Mais qui est ce Juan Valdez ?

Pour atteindre cette qualité de café reconnue dans le monde entier, les cafeteros se sont organisés dès 1927 à travers la Federación Nacional de Cafeteros de Colombia (Fedecafé). Cette institution agit comme une dénomination d'origine contrôlée, en fixant des normes strictes de production. Mais son rôle ne se limite pas à cela. Elle a financé la construction de voiries et de ponts, l’électrification des milieux ruraux et des programmes de santé et d’éducation, ainsi que l’introduction des nouvelles techniques de production. Via le Fondo Nacional del Café, la Fédération achète tous les jours le café des producteurs à travers une quarantaine de coopératives et des centaines de points d'achat. Fedecafé stocke, puis exporte les sacs de grains. Elle réalise aussi des recherches de nouvelles variétés plus résistantes et mène toute une stratégie marketing pour promouvoir le café national. C'est ainsi qu'est né un certain Juan Valdez, en 1959. Ce personnage imaginaire incarne l'image du caféiculteur colombien, souriant, humble et courageux. Doté d'une moustache généreuse, vêtu d'un poncho et d'un beau sombrero, il est toujours accompagné de sa mule Conchita. Trois personnes se sont relayées pour endosser le rôle de ce caféiculteur colombien typique. Depuis 2006, après un gros casting, c'est un certain Carlos Castañeda, bon père de famille originaire de la petite ville d'Andes, qui représente en chair et en os Juan Valdez sur les spots publicitaires et les salons internationaux. Juan Valdez, c'est aussi une marque et une chaîne de cafés (Juan Valdez café) qui concurrence fièrement l'enseigne gringa Starbucks, arrivée en Colombie en 2014.
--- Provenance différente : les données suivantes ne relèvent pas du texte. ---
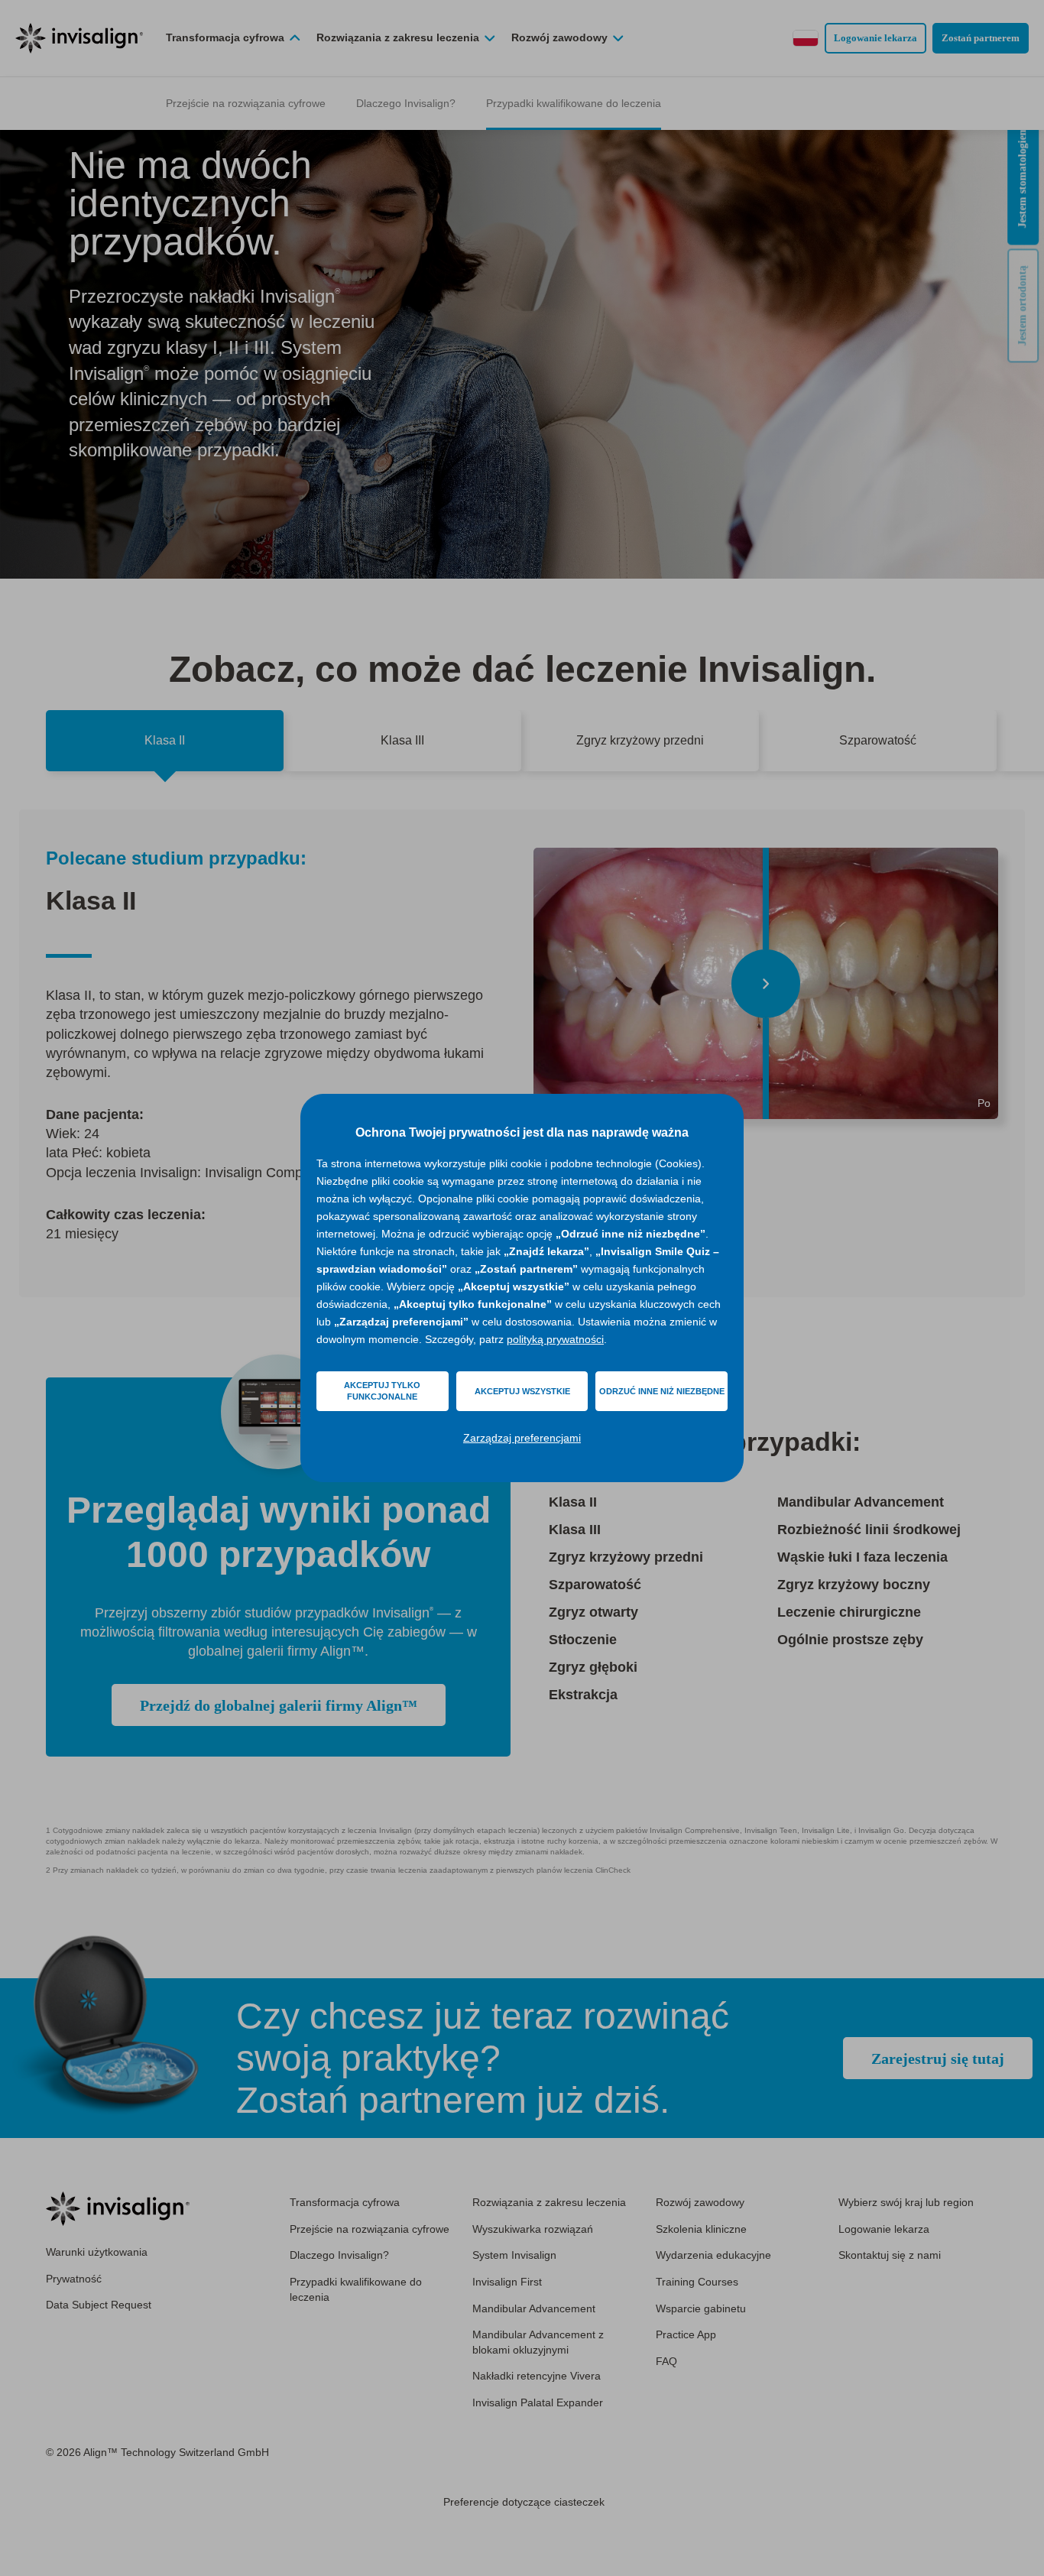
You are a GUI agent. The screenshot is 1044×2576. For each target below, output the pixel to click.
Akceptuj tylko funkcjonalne (382, 1390)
De la graine à la tasse, toute une expérience

A moins d'éviter les montagnes, difficile de ne pas passer à côté d'une finca cafetera ! Beaucoup de cultivateurs ont fait le choix de s'ouvrir au tourisme, proposant des visites guidées de leurs plantations, avec parfois logement et repas sur place. L'Eje Cafetero (le Triangle du Café, qui réunit essentiellement les départements de Caldas, Risaralda, Quindío) est populaire pour réaliser cette activité agrotouristique, vers Manizales, Salento, Pijao... mais on peut aussi visiter des fincas dans le Huila, en Antioquia, dans le Santander, ou même à Minca, dans la Sierra Nevada de Santa Marta. L'expérience est plus ou moins authentique selon l'endroit. Privilégiez les petites exploitations, pour un process plus artisanal et un rapport direct avec le caféiculteur. On assiste à la cueillette, à la main, des cerises de cafés quand elles sont mûres (rouges). Après séchage (ou alors lavage et fermentation), les grains sont débarrassés de leur pulpe, lavés, triés à la main et à la machine, puis exposés et retournés au soleil environ 3 jours afin de sécher. Les dernières impuretés retirées, les grains remplissent de grands sacs de 60 kg, avec ou sans torréfaction préalable. Si vous ne pouvez vous arrêter dans une finca, offrez-vous au moins une dégustation (catación) de cafés auprès d'un barista. Les cafés spécialisés se développent un peu partout, et c'est tant mieux pour les Colombiens qui peuvent ainsi apprécier leur café à sa juste valeur !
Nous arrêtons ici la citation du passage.